Una obra que hacer

Una linda joven en la India estaba para casarse. Todos observaban admirados a esa joven cristiana, tan capacitada, mientras se preparaba para el matrimonio.

Repentinamente, unas manchas aparecieron en sus manos. Todos quedaron choqueados al saber que se trataba de lepra. En vez de mudarse al hogar que tan cuidadosamente había planeado con su amado, se mudó a una colonia de leprosos. Ella caminó pausadamente con su hermano, no en una ceremonia de casamiento, sino en dirección a aquel terrible lugar que se tornaría en su nuevo hogar.

¡Cuán profunda decepción invadió su corazón! A su alrededor, todas eran mujeres infelices, sucias, amargadas y con la desesperanza dibujada en sus rostros. Al verlas, escondió su rostro en el hombro de su hermano y lloró. “Mi Dios”, dijo sollozando, “¿llegaré a ser como una de ellas?”.

Ella estaba deprimida hasta tal punto que los que estaban a su alrededor temían que ella se arrojase en un pozo para terminar con todo aquello.

Cierto día, unos misioneros que se compadecían de ella, le preguntaron si le gustaría ayudar a aquellas pobres mujeres. Era como si Dios le estuviese enviando a ella un rayo de luz. Ella entendió la visión. El propósito y su significado la cautivaron a medida que ella dejaba de lado su autocompasión.

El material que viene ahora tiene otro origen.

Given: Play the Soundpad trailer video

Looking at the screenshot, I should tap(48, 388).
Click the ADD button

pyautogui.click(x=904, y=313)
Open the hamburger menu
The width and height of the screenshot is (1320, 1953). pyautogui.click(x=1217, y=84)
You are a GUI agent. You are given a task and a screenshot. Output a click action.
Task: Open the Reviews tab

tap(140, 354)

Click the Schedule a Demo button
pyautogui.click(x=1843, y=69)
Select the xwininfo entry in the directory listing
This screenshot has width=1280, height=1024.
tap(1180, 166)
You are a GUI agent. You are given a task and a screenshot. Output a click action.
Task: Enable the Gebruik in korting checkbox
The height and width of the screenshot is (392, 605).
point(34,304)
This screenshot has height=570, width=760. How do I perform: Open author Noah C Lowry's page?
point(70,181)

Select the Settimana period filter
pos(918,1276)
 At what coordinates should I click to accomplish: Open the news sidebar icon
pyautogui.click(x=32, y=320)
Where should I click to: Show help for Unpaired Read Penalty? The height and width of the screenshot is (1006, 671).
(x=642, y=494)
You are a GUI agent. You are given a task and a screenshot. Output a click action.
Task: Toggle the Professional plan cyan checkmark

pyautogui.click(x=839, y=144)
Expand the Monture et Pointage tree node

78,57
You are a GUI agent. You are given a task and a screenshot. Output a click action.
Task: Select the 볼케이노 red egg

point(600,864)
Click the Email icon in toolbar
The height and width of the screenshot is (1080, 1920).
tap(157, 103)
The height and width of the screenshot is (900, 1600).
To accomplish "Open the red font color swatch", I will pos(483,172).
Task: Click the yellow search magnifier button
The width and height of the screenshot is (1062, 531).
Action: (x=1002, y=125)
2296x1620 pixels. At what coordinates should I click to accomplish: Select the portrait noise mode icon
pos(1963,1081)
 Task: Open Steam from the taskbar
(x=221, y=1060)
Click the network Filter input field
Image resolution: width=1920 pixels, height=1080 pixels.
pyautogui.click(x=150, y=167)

Ella abrió entonces una escuela y enseñó a aquellas mujeres a leer, escribir y cantar. Por haber estudiado música, sus amigos misioneros le trajeron un órgano plegable. Gradualmente, una notoria transformación fue ocurriendo en el aquel lugar. Las casas de aquellas mujeres estaban ahora limpias, arregladas y agradables. Comenzaron a lavar sus ropas y a peinar su cabello. Aquel lugar, otrora terrible, se transformó en un lugar de bendición.

Pasados algunos años, ella dio el siguiente testimonio: “Cuando llegué al asilo, dudé de la existencia de Dios. Ahora comprendo que Dios tenía una obra para mí. Si no hubiese quedado leprosa, nunca habría descubierto mi obra. Cada día que vivo, agradezco a Dios por haberme concedido esta obra para hacer”.